Data entries:
::::::::

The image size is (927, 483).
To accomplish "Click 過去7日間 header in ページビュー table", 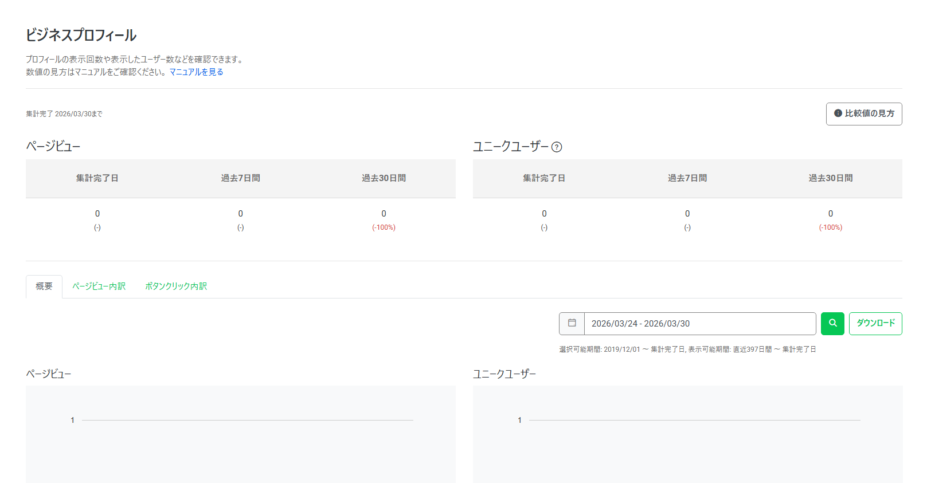I will [x=241, y=178].
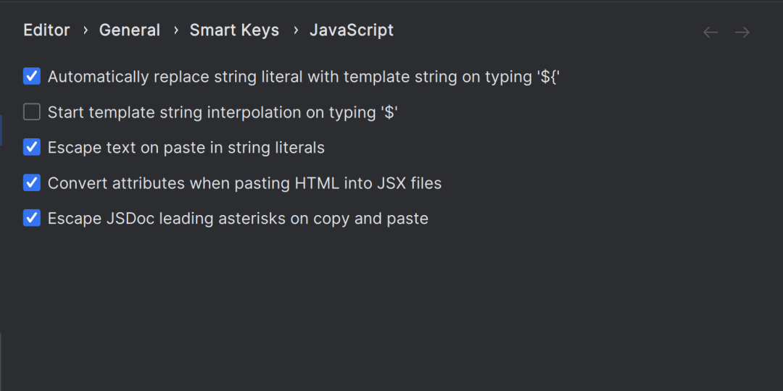This screenshot has width=783, height=391.
Task: Click the 'Start template string interpolation' label text
Action: (223, 113)
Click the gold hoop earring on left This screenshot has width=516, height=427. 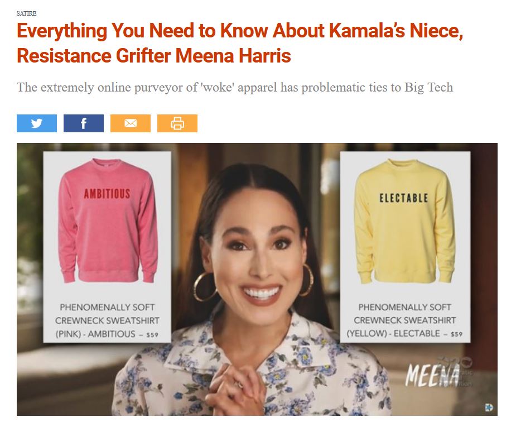pyautogui.click(x=205, y=286)
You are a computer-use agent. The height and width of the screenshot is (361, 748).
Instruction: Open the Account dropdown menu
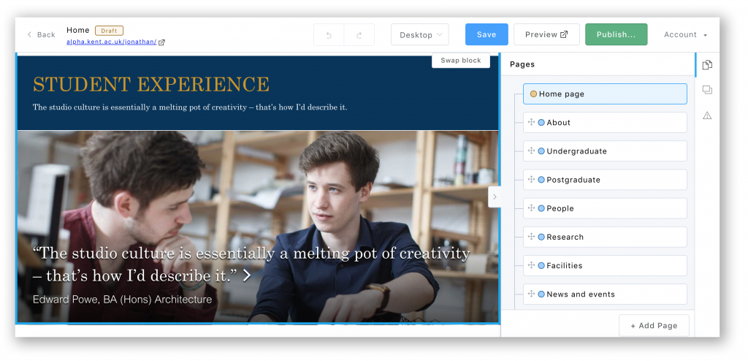pos(685,35)
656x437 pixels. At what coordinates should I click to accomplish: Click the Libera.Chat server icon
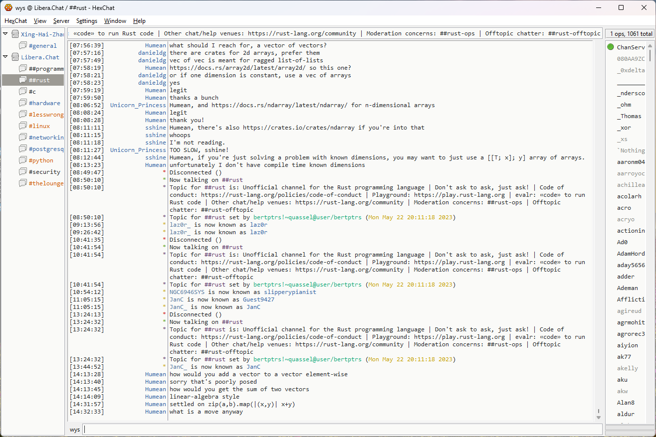point(15,57)
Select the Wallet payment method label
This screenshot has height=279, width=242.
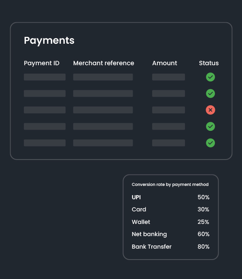click(141, 222)
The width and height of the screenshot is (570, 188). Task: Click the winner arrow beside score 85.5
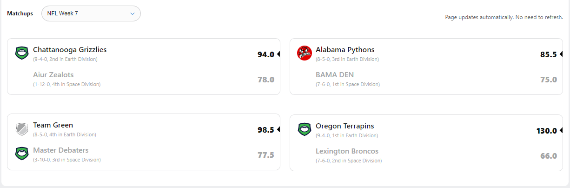point(561,54)
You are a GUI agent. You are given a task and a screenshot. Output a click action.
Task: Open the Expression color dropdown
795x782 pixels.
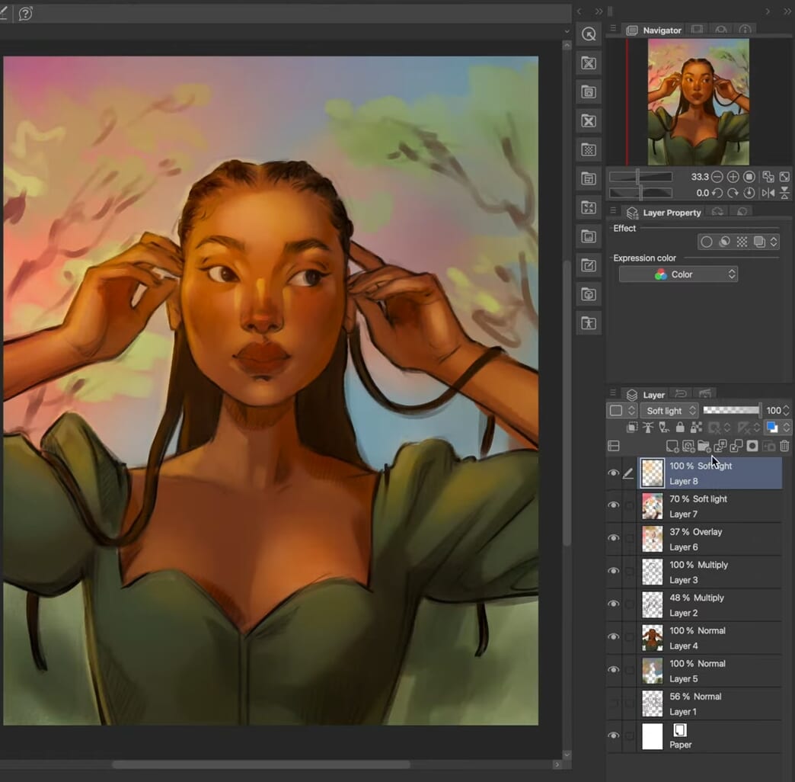678,274
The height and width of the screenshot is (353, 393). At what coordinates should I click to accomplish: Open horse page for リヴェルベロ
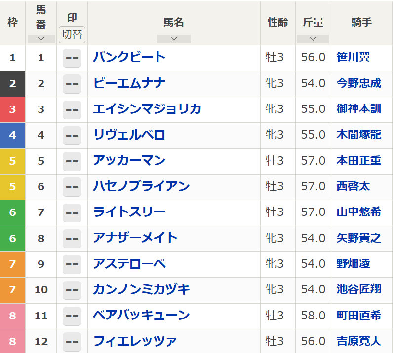[x=129, y=135]
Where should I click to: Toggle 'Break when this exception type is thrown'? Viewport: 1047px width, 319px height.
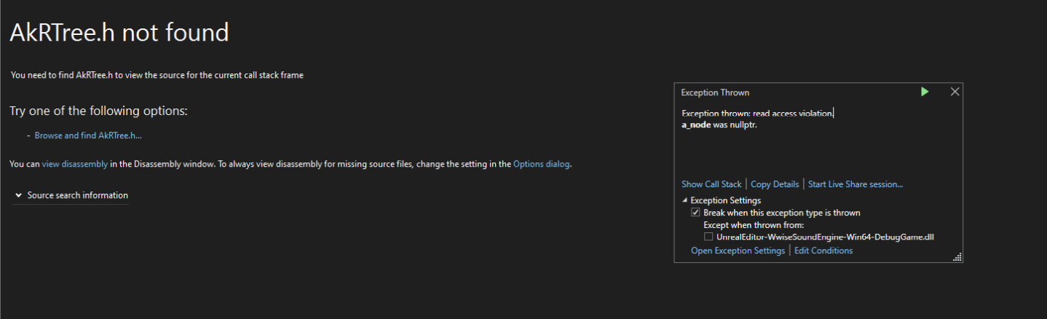point(696,213)
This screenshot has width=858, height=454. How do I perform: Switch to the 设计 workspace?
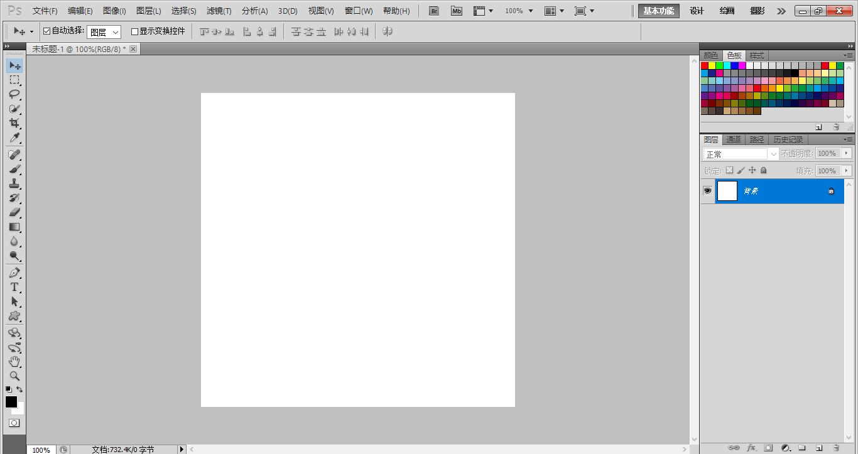697,11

::::::::

Aim of the task » When you reach the line that contains "You are a GUI" in the records above, copy it and every line after it exactly through the last one, leaving out the pictures.

Task answer »
You are a GUI agent. You are given a task and a screenshot. Output a click action.
Task: Open the Expression color dropdown
795x782 pixels.
678,274
The height and width of the screenshot is (353, 393). At what coordinates should I click to accomplish: Open horse page for リヴェルベロ
[x=129, y=135]
Where should I click to: Toggle 'Break when this exception type is thrown'? Viewport: 1047px width, 319px height.
point(696,213)
This screenshot has width=858, height=454. How do I perform: Switch to the 设计 workspace?
697,11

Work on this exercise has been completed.